Rac proteins integrate multiple extracellular signals and are required for many processes in various cell types, including cytoskeleton organization, vesicle trafficking, transcription, cell cycle progression, and apoptosis. We are interested in elucidating the roles of Rac1 and Rac3 specifically in the medial ganglionic eminence (MGE)-derived interneurons, a population that comprises the majority of cortical interneurons. We have used conditional Rac1 deficient mice (specifically in the MGE) and we found that 50% of MGE-derived GABAergic interneurons fail to migrate and populate the cortex. This line was crossed with Rac3 null mice. MGE-derived interneurons missing both Rac proteins show an even more severe defect (80%). The aim of this proposal was to cover some aspects of to the mechanism of Rac1 and 3 action in interneuron development by assaying for: a) the polarity and the involvement of actin/microtubule dynamics in Rac1/3 deficient interneurons, b) the nature of the defect in interneuron progenitors as it concerns cell cycle behaviour c) the individual role of each of the two Rac proteins and the involvement of downstream effectors of the Rac pathway and d) the functional properties of interneurons.

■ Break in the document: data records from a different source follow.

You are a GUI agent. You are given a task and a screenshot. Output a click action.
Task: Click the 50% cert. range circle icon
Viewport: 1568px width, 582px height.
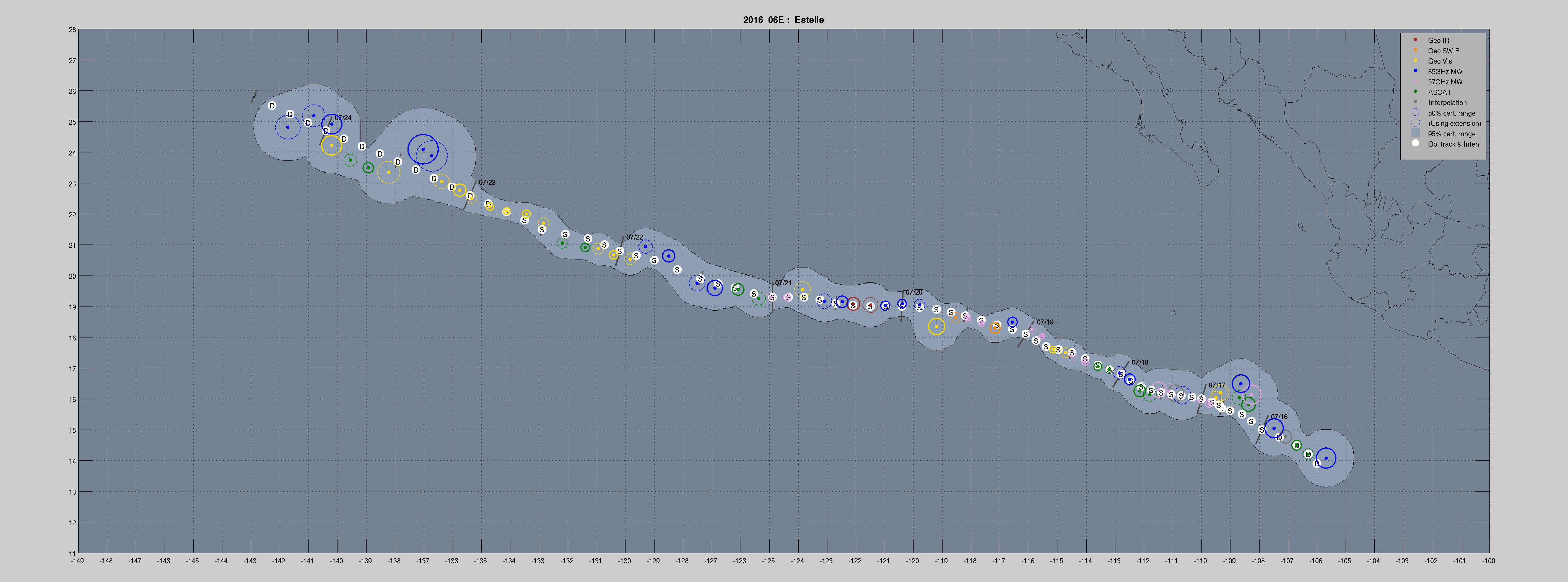coord(1415,113)
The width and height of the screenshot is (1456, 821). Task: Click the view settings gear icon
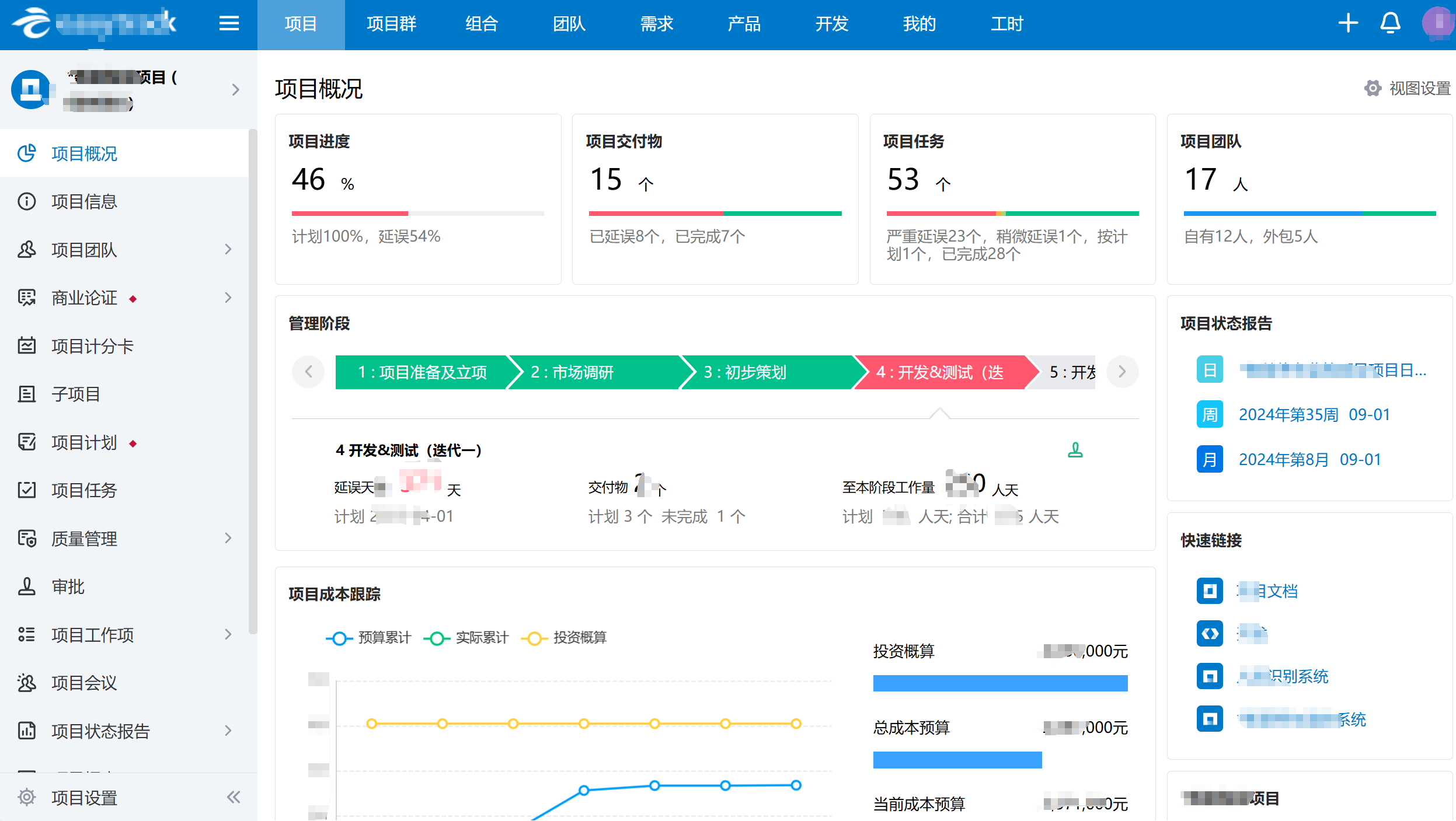[1373, 88]
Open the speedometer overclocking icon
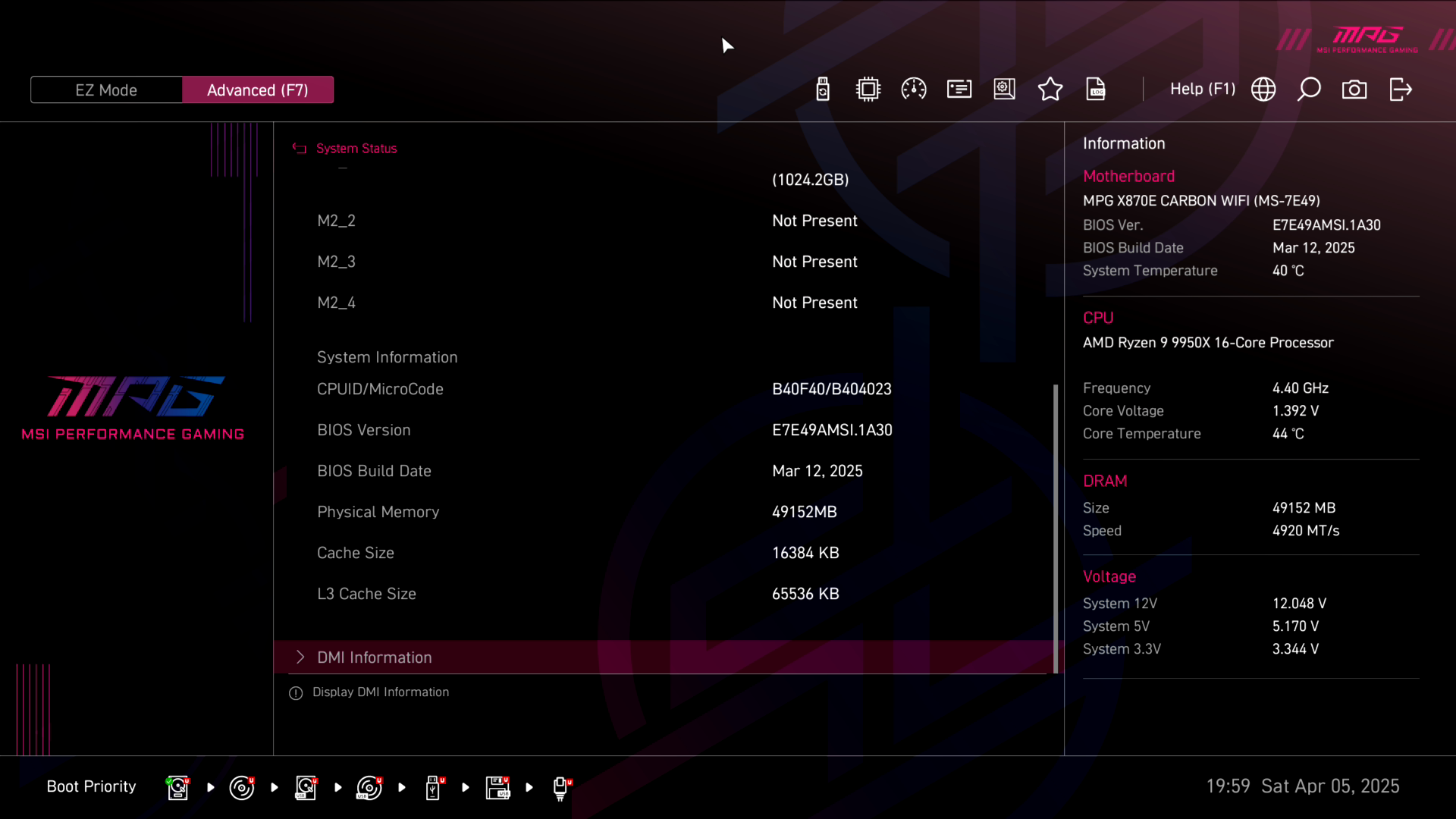 [914, 89]
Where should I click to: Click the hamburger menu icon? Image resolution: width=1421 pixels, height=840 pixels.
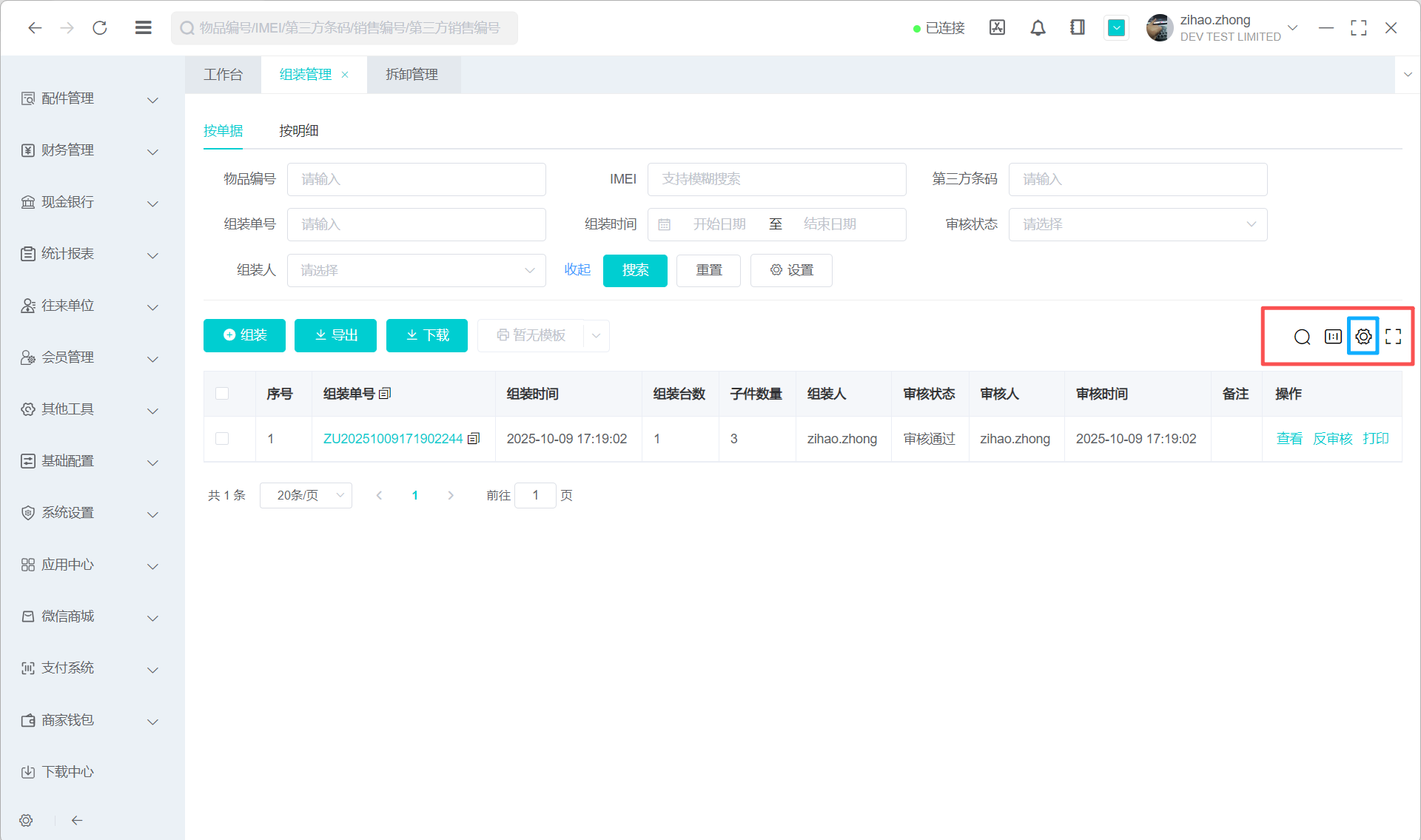tap(144, 28)
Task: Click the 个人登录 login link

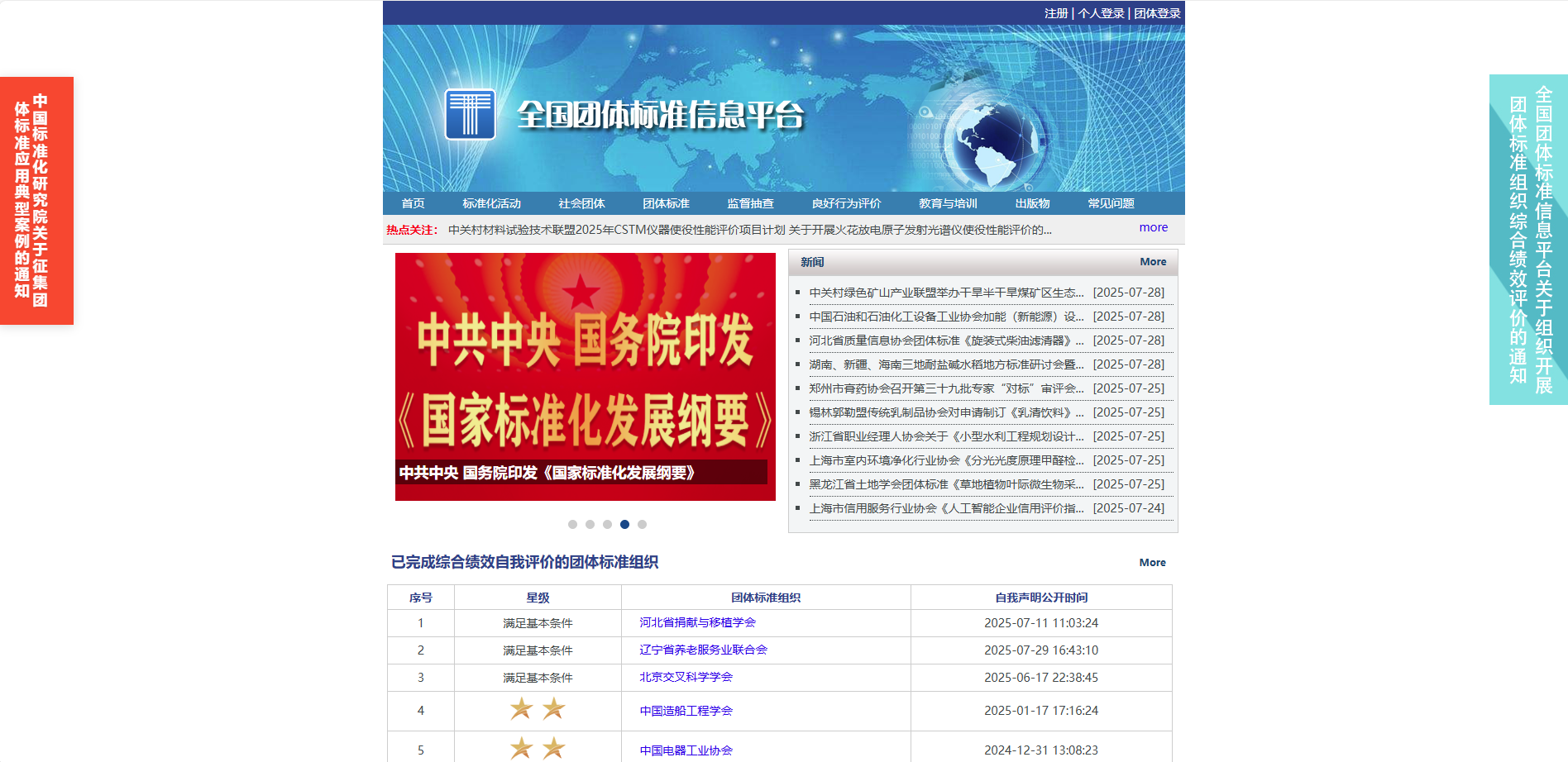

The experiments designed combine molecular genetics, imaging, cellular and biochemical assays to reveal the mechanism of action of these intracellular mediators of interneuron development.
Our results from this work indicated that when Rac proteins were deleted:
• Only 20% of interneurons originating in the MGE are found in the postnatal cortex
• Important migration delay defects were observed in vivo and in vitro of MGE-derived cells
• The migration defects were more evident in the double mutant than in the Rac1 mutant MGE-derived cells
• The migration defects were due to cell cycle exit delay and cytoskeleton defects
• The same cell cycle exit defect was revealed in the double mutant as well as Rac1 mutant embryos
• The cytoskeleton defects were different between Rac1 mutant and double mutant MGE-derived cells
• Axon growth cone defects and reduced neurite lengths in the Rac1 mutant MGE-derived cells are observed
• Additionally to the defects seen in single Rac1 mutants, double mutant MGE-derived cells show specific defects such as microtubule instability which result in gross morphological defects in these cells
• The functional properties of interneurons as well as their spine morphology in vivo were affected in Rac1 mutant animals
These results further our understanding of the development of an important neuronal population and may provide helpful insights in understanding some of the molecular correlates of the underlying causes of epilepsy, schizophrenia and autism, pathologies that implicate interneuron dysfunction.